Article de presse

Le Télégramme, 25 janvier 1996 :

" Visions " par le trio Delcamp :
Poigne de fer et séduction
Comme un bon champagne frappe une soirée entre amis au coin de la bonne humeur, la guitare contribue invariablement à créer l'atmosphère d'un beau concert. C'est peu de choses finalement, quelques morceaux de bois, délicatement choisis et travaillés, un faisceau de cordes tendues. C'est surtout une étonnante caisse de résonance apposée tout contre les tripes et le cœur, dont elle prolonge la vibration.
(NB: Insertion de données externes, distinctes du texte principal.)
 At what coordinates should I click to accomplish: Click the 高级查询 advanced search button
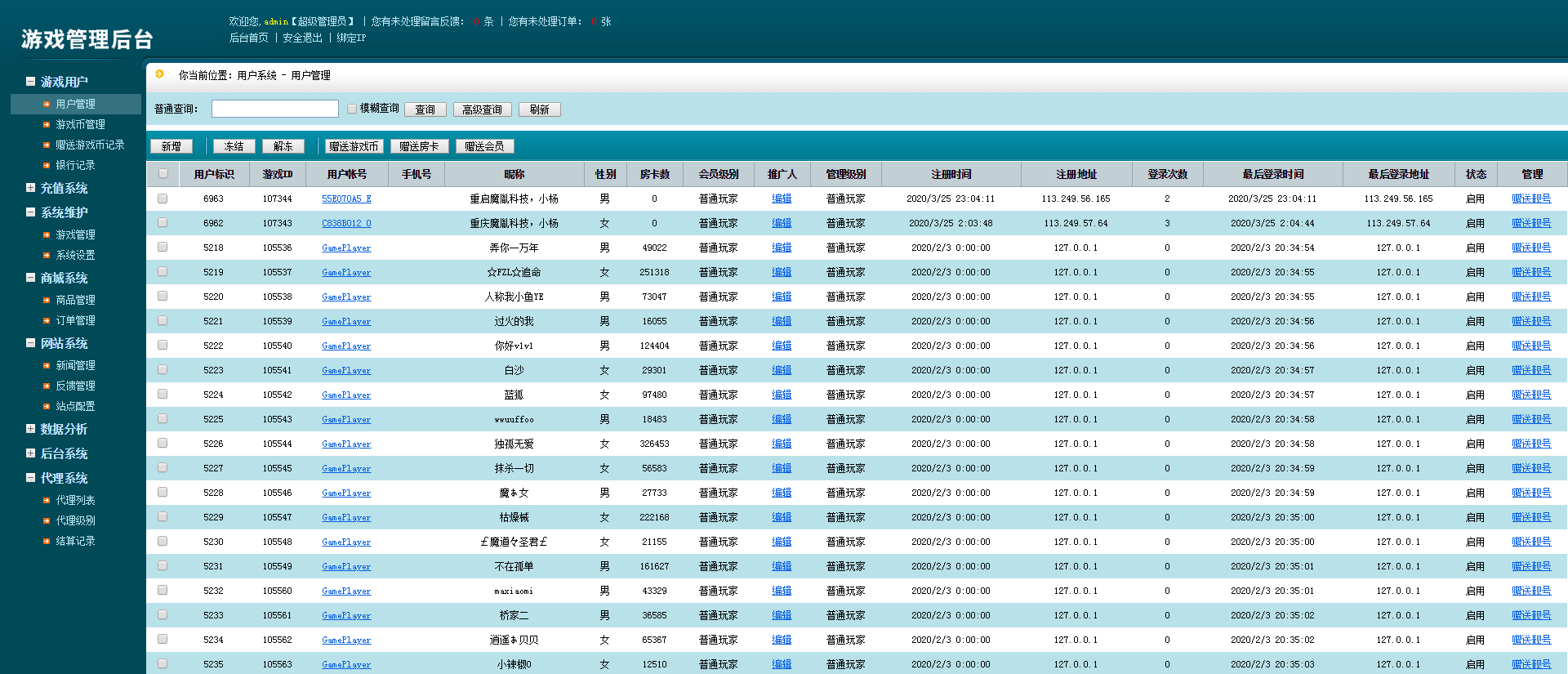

Il n'y a pas plus charnel et chaleureux qu'une guitare, pas plus exigeant que ce diable d'assemblage qui sollicite comme aucun autre poigne de fer et séduction.

Emotion et technique
Mardi soir, au Quartz, la DRAC avait donné carte blanche à Jean-François Delcamp, professeur à l'Ecole Nationale de Musique, pour faire la promotion d'un instrument réputé pour son ingratitude. Quelle récompense pourtant que de l'entendre chanter, vibrer, chuchoter et rugir comme ce soir-là, lorsqu'on s'y est cassé les ongles pendant des lustres. Au hasard de compositions personnelles, de reprises de Chick Corea ( joli travail sur " No mistery " ), de Baden Powel, d'adaptations subtiles et sublimes de tangos d'Astor Piazzolla ou de chevauchée jazz-fusion, chacun a pu mesurer l'étendue de la palette émotionnelle et technique de la guitare. Delcamp avait aussi choisi de se livrer à un concours de timidité, puisqu'il invite à ses côtés Jean Luc Roumier le moins volubile, mais aussi le plus attachant des musiciens brestois. Malgré la présence physique, solide, de l'indéfectible Philippe Di Faostino aux percussions et à la batterie (et surtout au vibraphone), c'est peut-être dans le domaine du charisme, de la mise en avant de soi que les caresseurs d'aciers ont légèrement péché.

Accord parfait
Mais peut-on reprocher cet excès de discrétion, cet effacement derrière la musique et rien que la musique, à l'heure où trop de m'as-tu-vu embouteillent la tribune ? Franchement non. Le coeur et le concert ont parlé pour eux. On oubliera sans doute pas de sitôt la densité des phrases arrachées au bois par Jean-François Delcamp en ouverture de la soirée, pas plus que ne s'effacera la vaporeuse digression sur deux standards du jazz par Roumier l'enchanteur électrifié. Il y avait manifestement de l'accord parfait dans l'air mardi au petit théâtre.